Stan and Rosie went into the house and Millicent gestured for me to sit on the chair next to her.

She picked a small glass ball from her lap. Its surface had been cut with triangular facets and as it rested on the flat of her palm small rainbows quivered against the dry skin of her wrist and across the woollen shawl that covered her knees. She moved her hand a little and smiled as the rainbows danced.

“Look at that. You’d never think there was all that color just waiting inside light, would you? And all you have to do is look at it a certain way. Beautiful, don’t you think? My Rosie mentioned your brother. She likes dancing with him. Is he a little slow?”

“He had an accident when he was young, but he isn’t slow.”

“A little… different? Rosie is a little different too. Only it wasn’t any accident that did it to her. Life just knocked her around until she couldn’t see any joy in it anymore. She’s lived with me since she was nine. She supports herself now cleaning people’s houses.”
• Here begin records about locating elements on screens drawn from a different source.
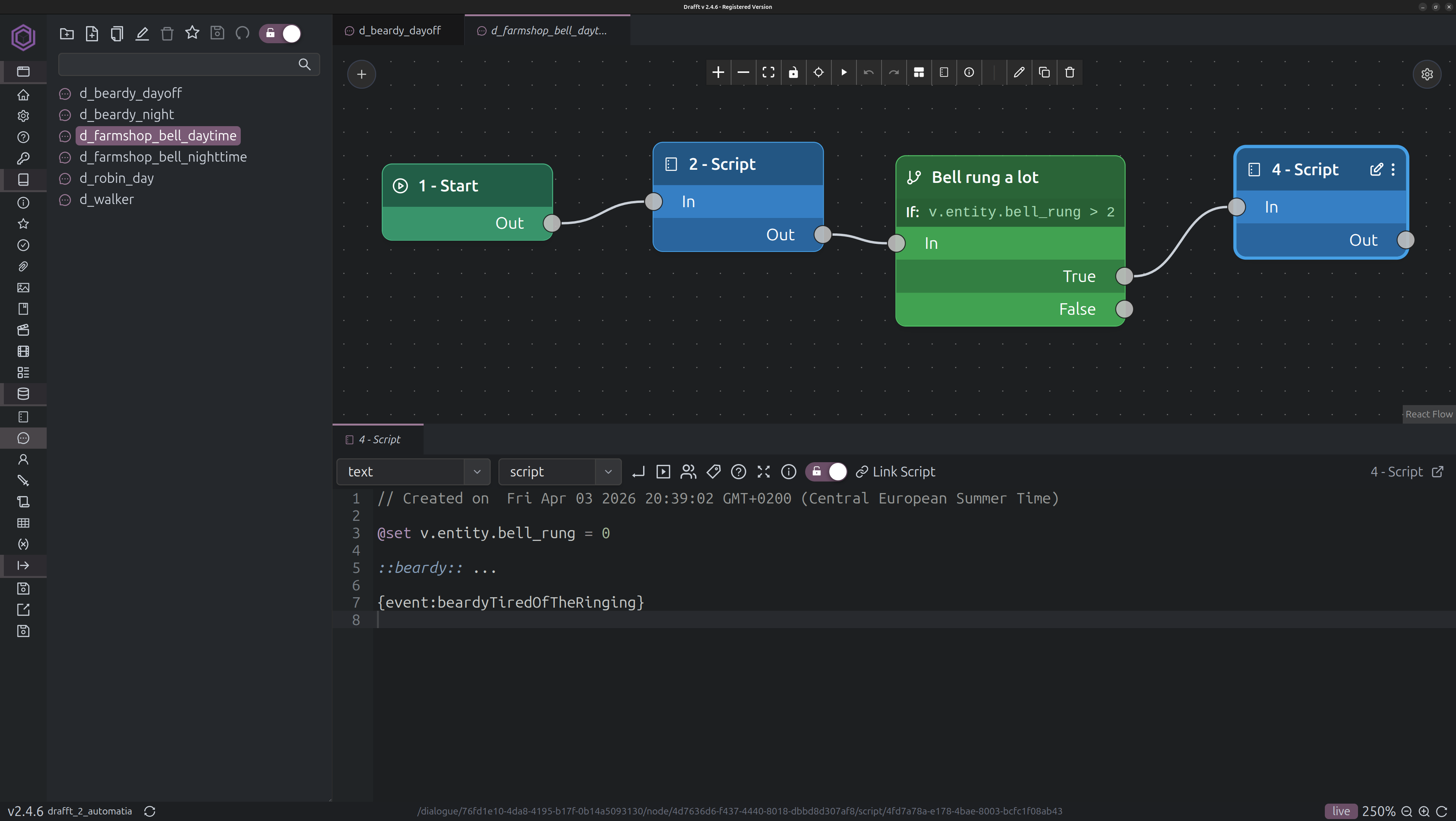Click fit view icon in canvas toolbar
1456x821 pixels.
pos(768,73)
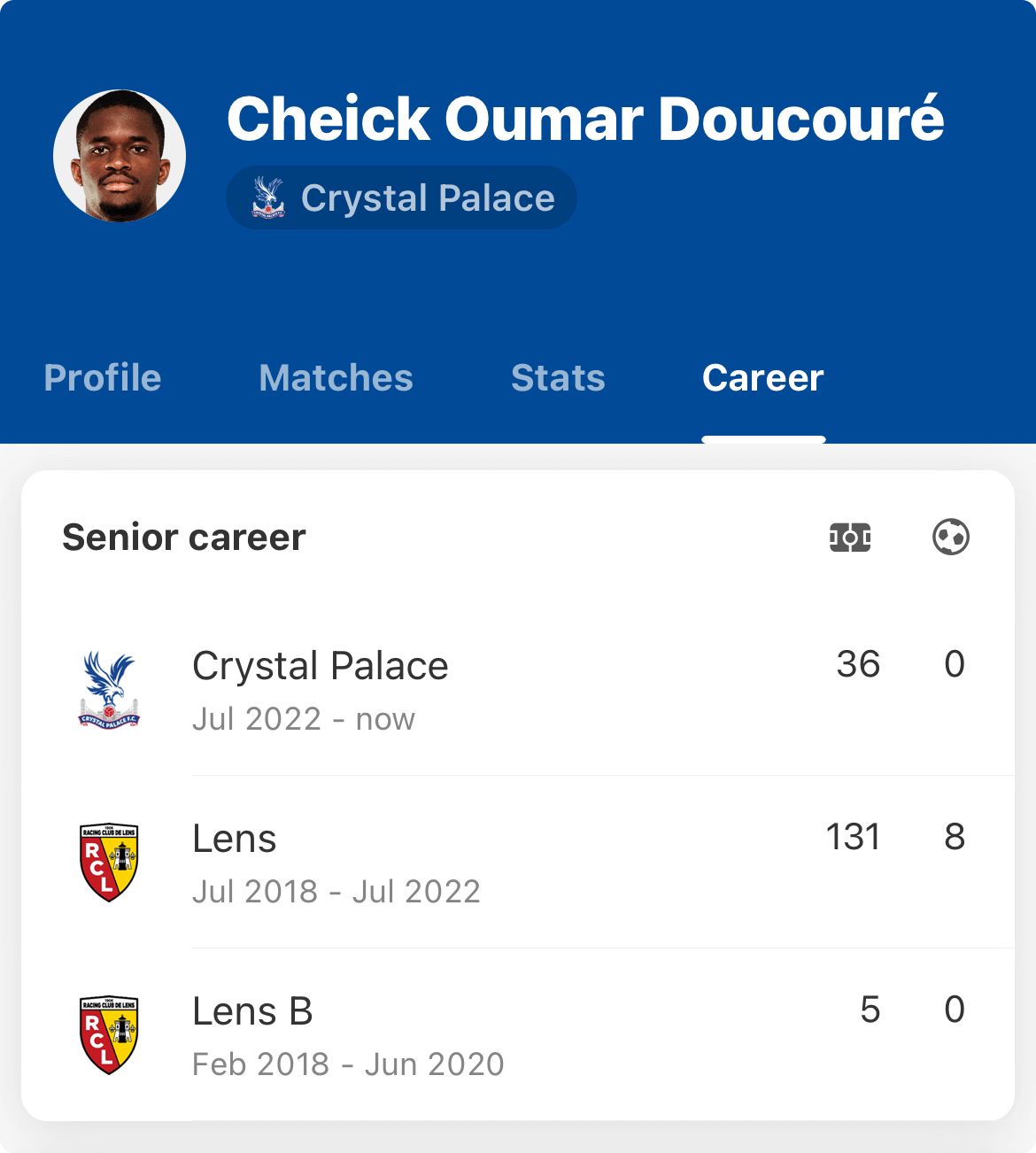Click the Crystal Palace eagle logo in career list
This screenshot has width=1036, height=1153.
(109, 691)
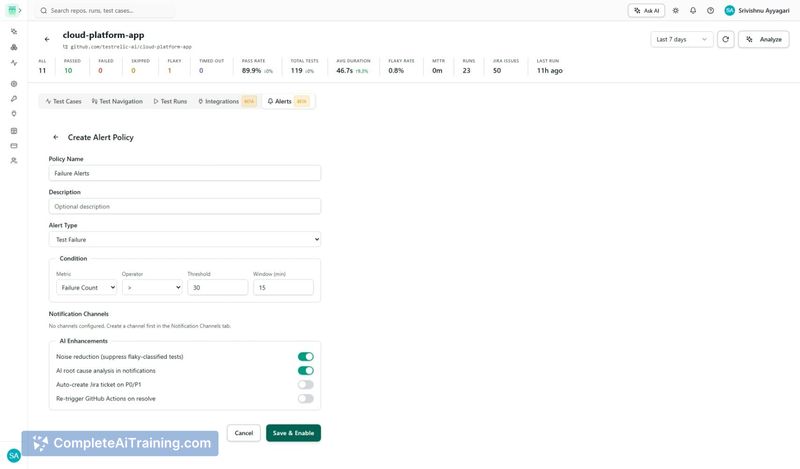Go back using arrow beside Create Alert Policy
This screenshot has height=469, width=800.
point(56,137)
“What happened to her parents?”

“Her mother was a heroin addict. In the evenings, after she’d had her fix, she liked to sit on the windowsill to catch the breeze. They lived in an apartment building and one night she just fell out. Rosie saw it happen. Her father wasn’t the sort of man who could see through to the other side of things so he started drinking and about six months later got in his car and never came back.”

She set her crystals and her shawl on a small table beside her chair and stood up.

“Some folks might have reservations about someone like Stan and someone like Rosie starting up a friendship. They might say it’s bound to end unhappily. But you get to my age and it seems like happiness is only ever temporary anyhow. So if they can pretend for a little while that they aren’t so different from everyone else, I’m just going to be happy for them.”